> Short problem: Format the lines of the material from the line with "Click Me gusta thumbs-up icon" through the end as a numbered list, skipping blank lines. Leave the pictures out.
## start Dataset records
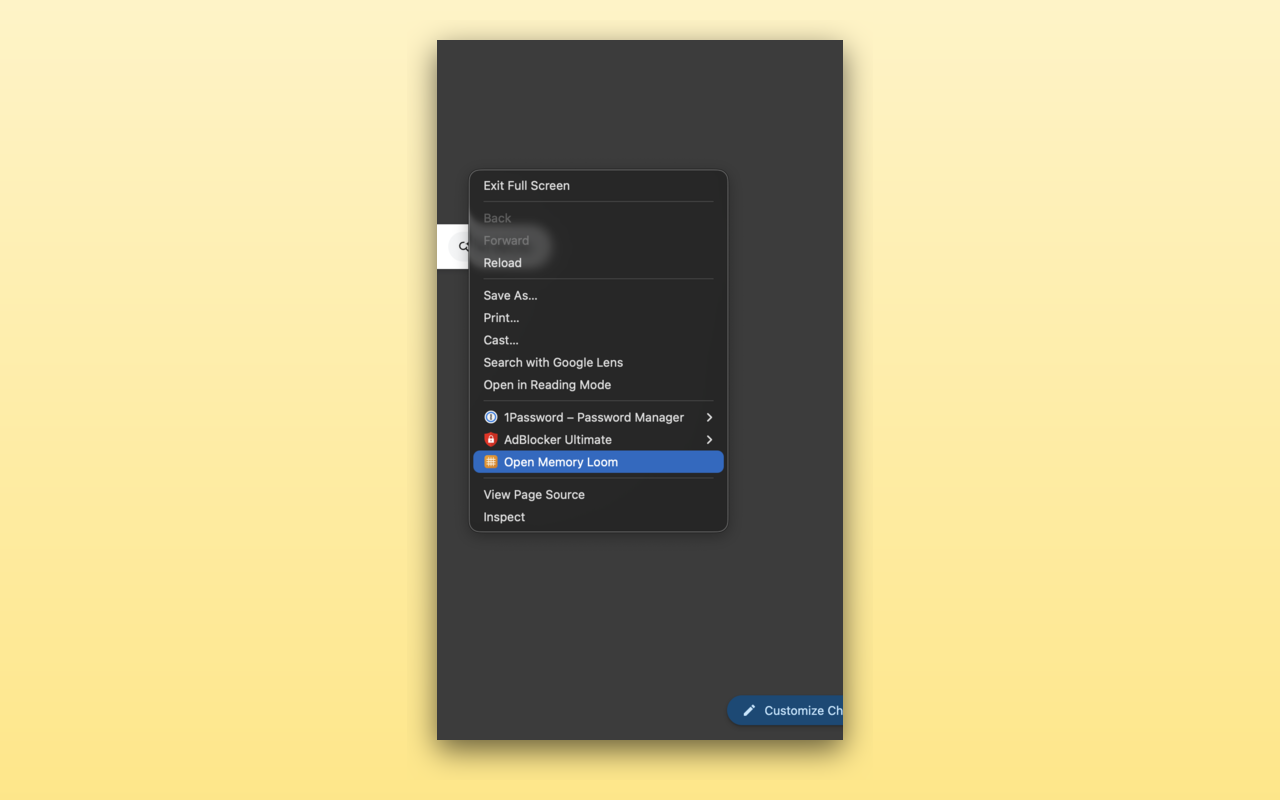
Task: Click the pencil icon on Customize Chrome
Action: click(747, 710)
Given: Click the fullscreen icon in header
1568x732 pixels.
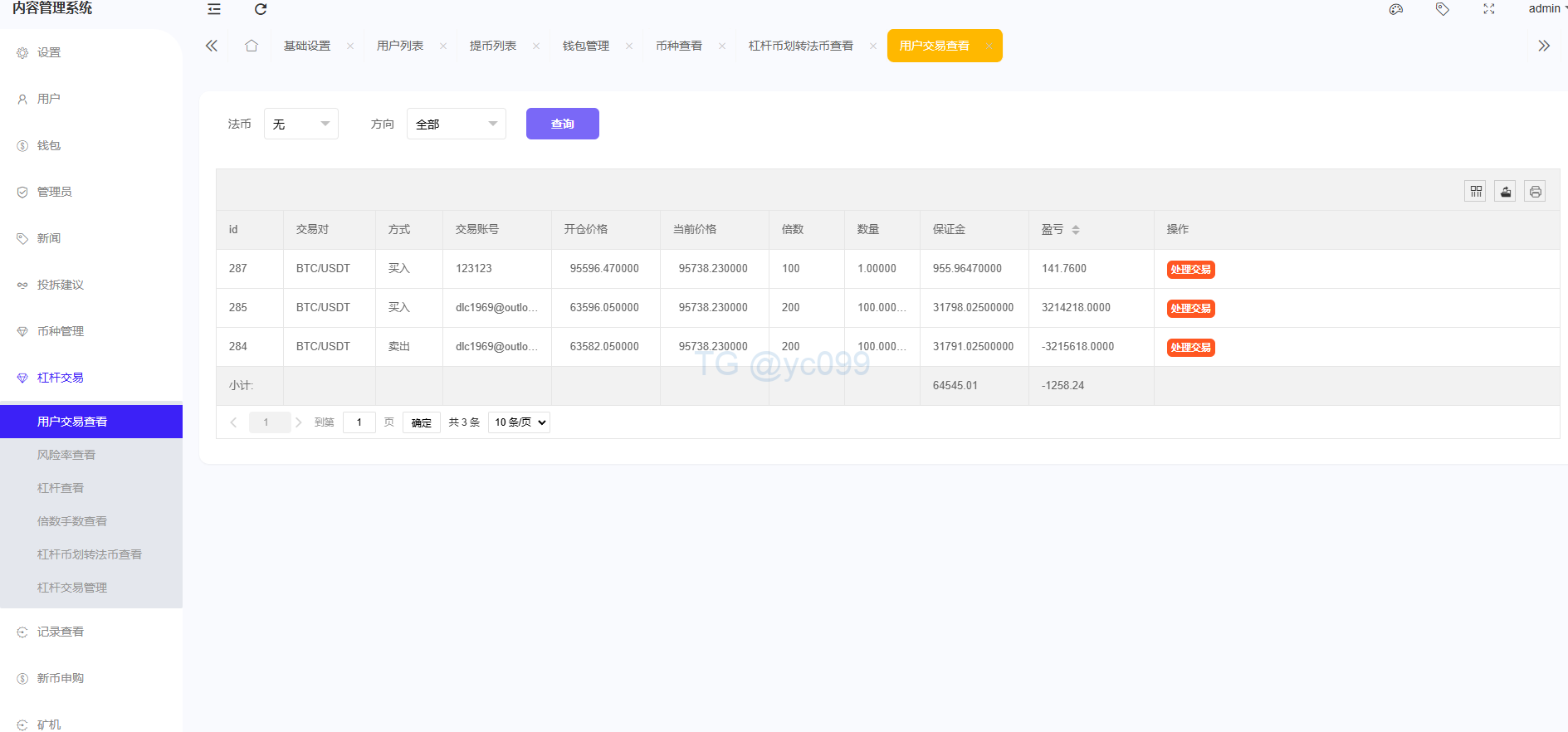Looking at the screenshot, I should 1489,9.
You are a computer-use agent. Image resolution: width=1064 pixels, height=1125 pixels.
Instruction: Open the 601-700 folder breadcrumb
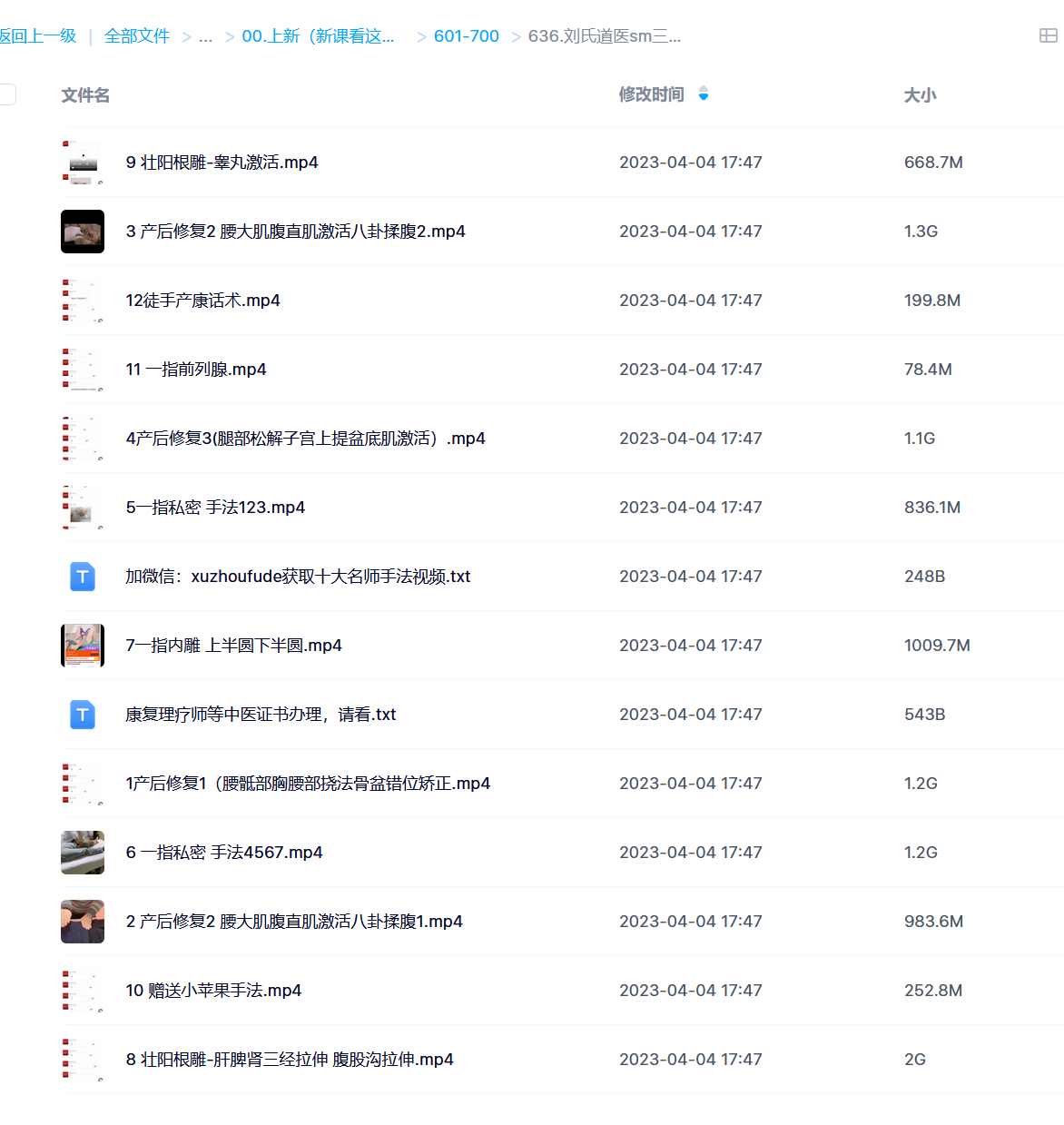point(467,35)
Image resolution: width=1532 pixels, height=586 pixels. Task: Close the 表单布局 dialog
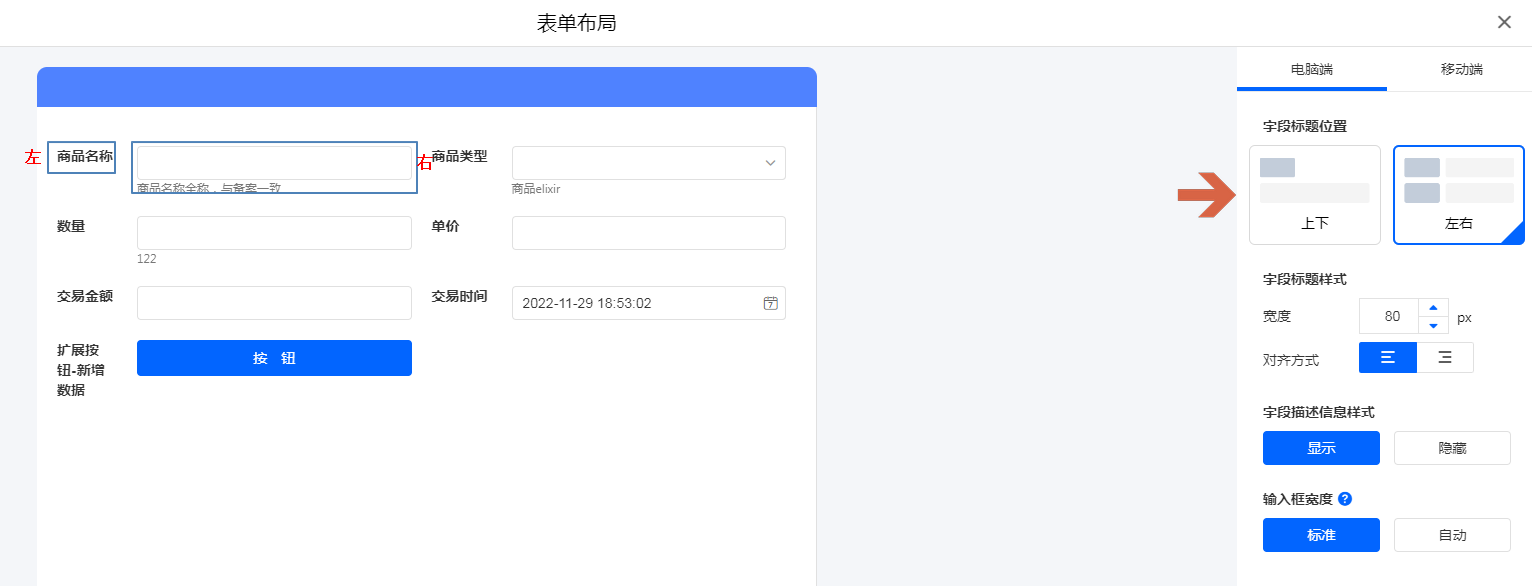pyautogui.click(x=1504, y=22)
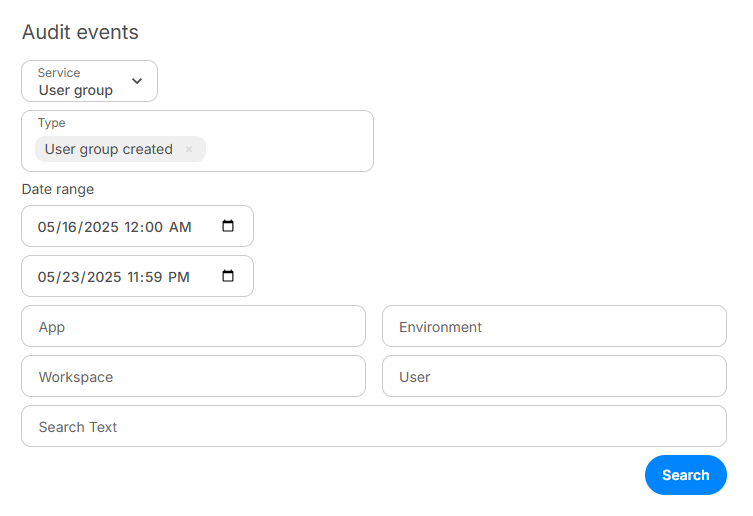Select the hour '12' in start date
This screenshot has width=753, height=516.
point(132,227)
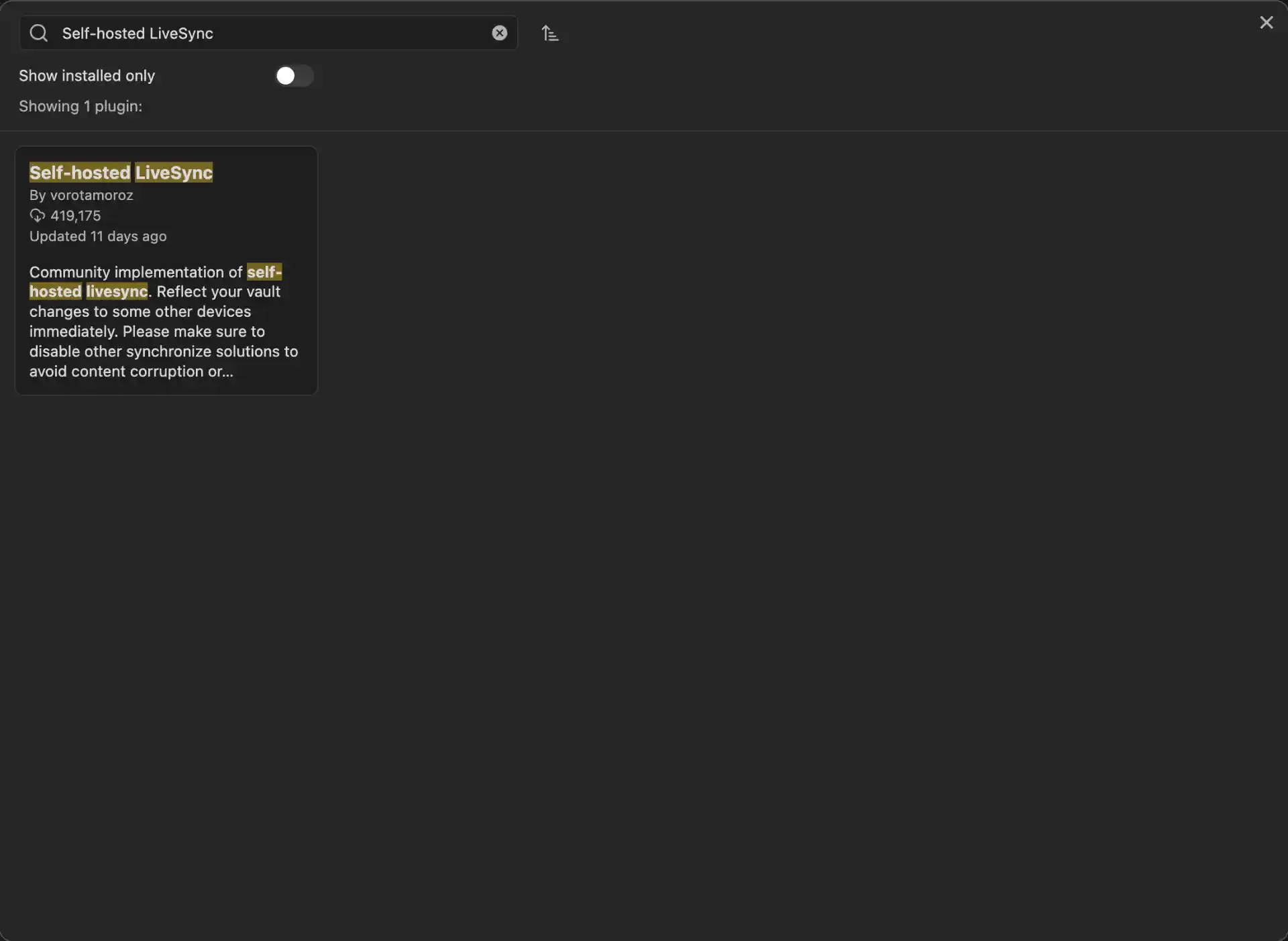Close the community plugins browser

click(1266, 23)
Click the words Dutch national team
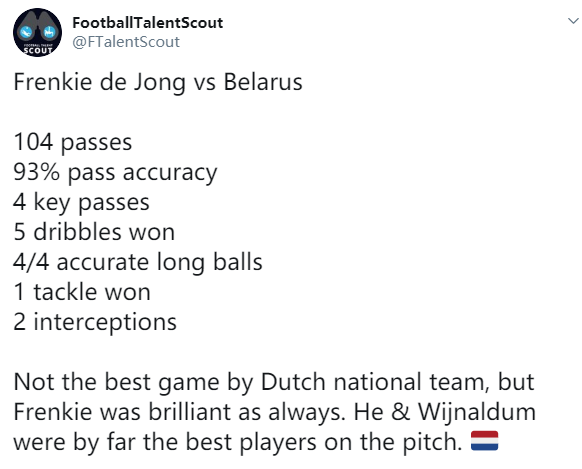582x469 pixels. [x=373, y=382]
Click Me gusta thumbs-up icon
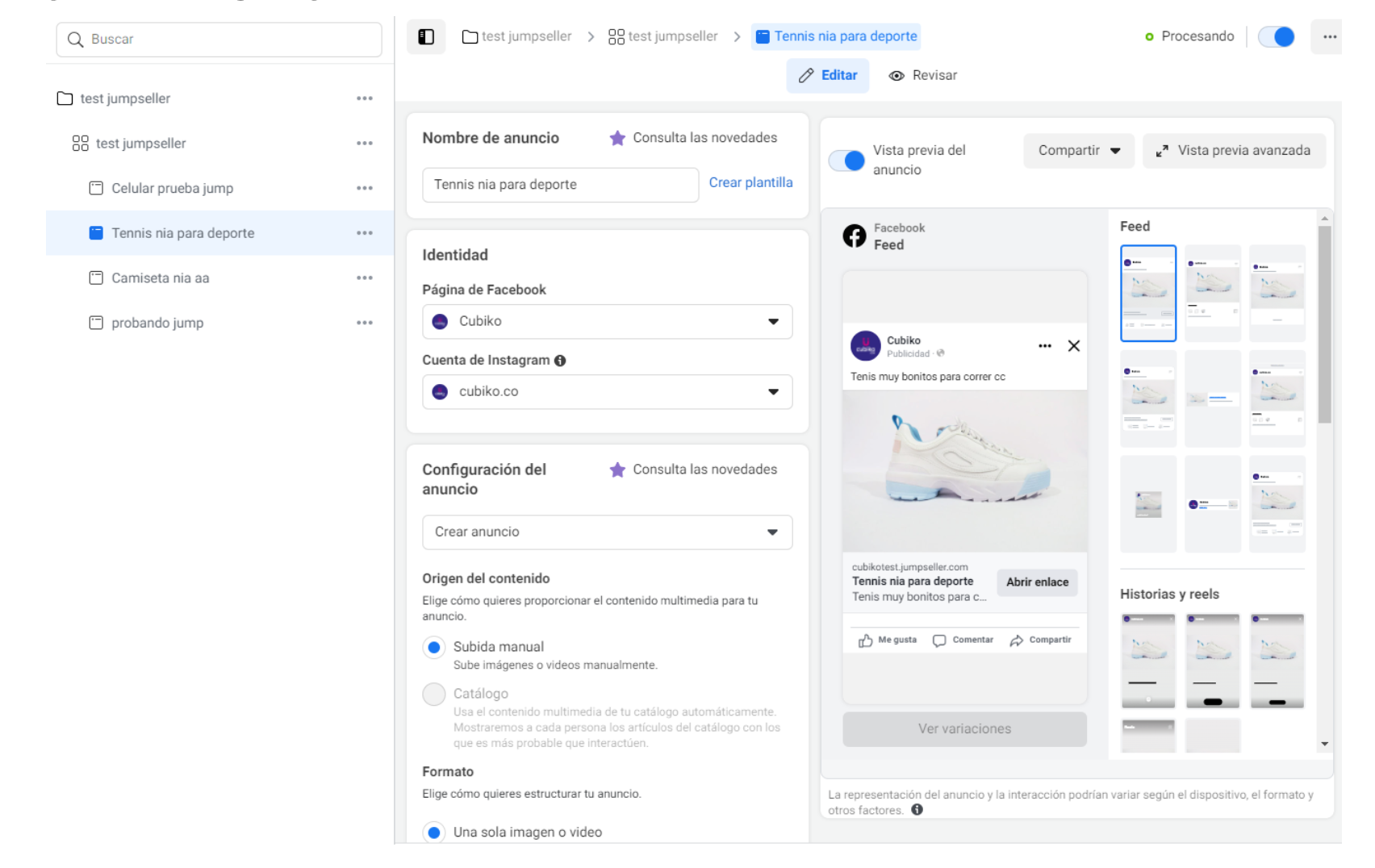The height and width of the screenshot is (868, 1375). [865, 641]
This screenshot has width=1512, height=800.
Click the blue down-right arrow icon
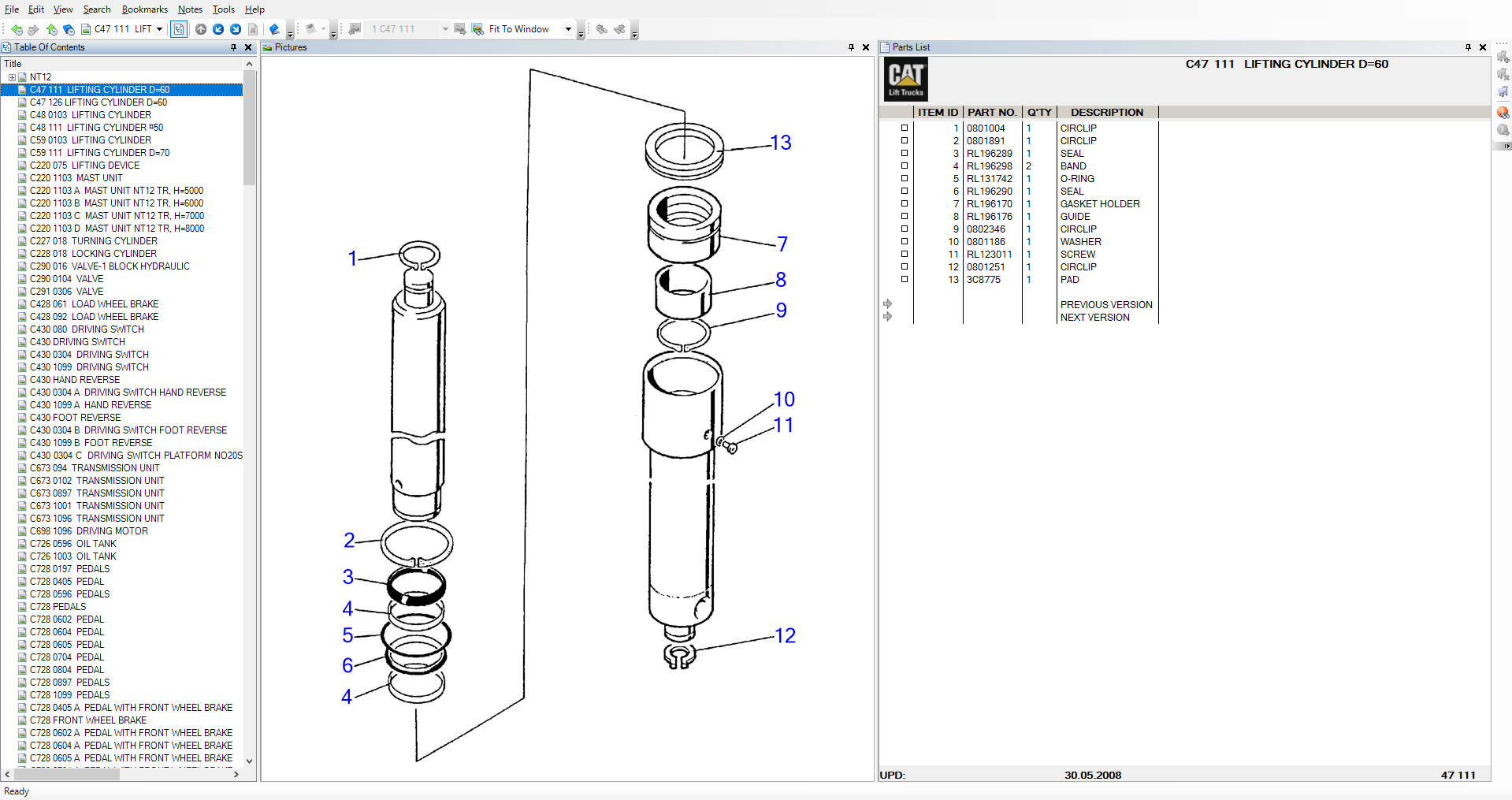click(x=236, y=29)
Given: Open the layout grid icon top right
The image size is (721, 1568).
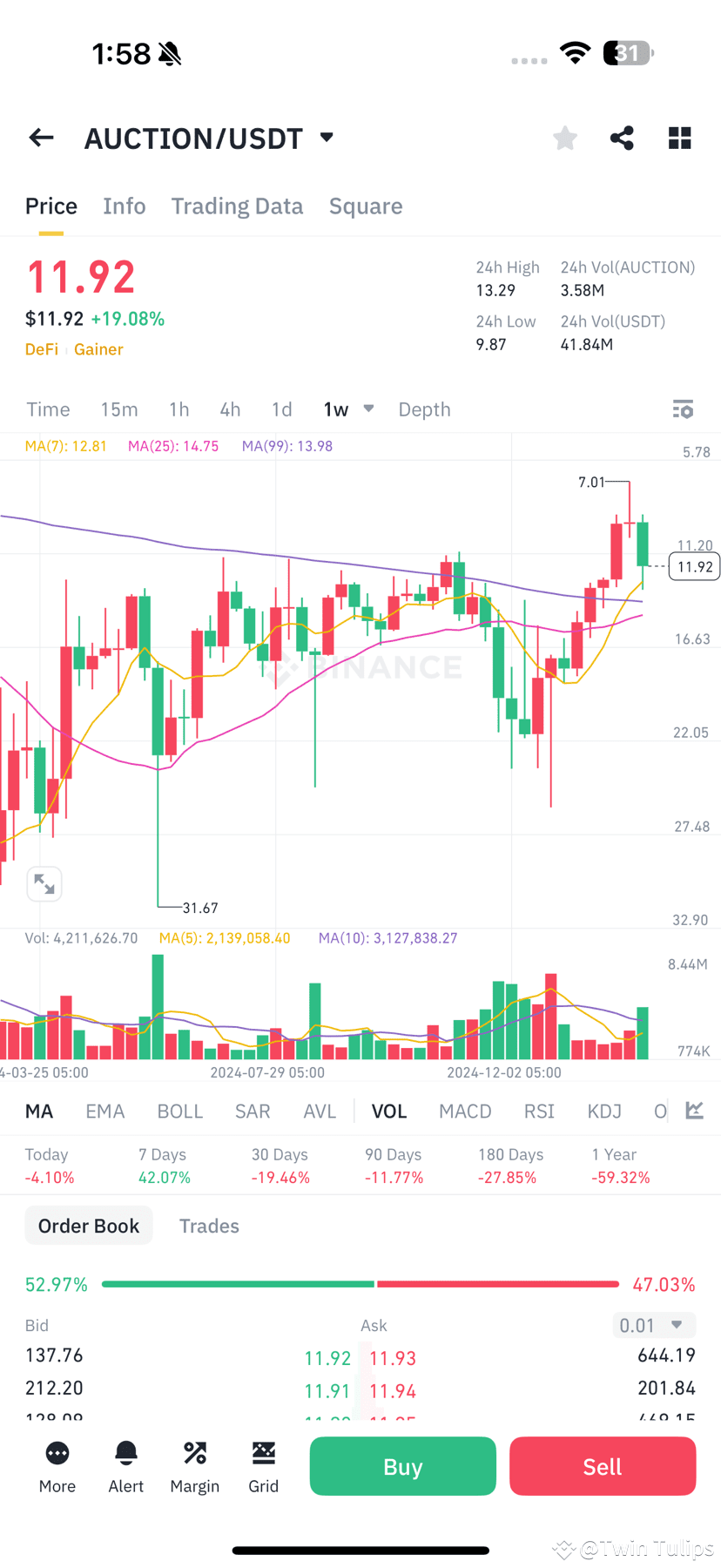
## end Dataset records
> Output for this exercise:
1. Click Me gusta thumbs-up icon
2. The height and width of the screenshot is (868, 1375). [865, 641]
3. This screenshot has width=1512, height=800.
4. Click the blue down-right arrow icon
5. click(x=236, y=29)
6. Given: Open the layout grid icon top right
7. The image size is (721, 1568).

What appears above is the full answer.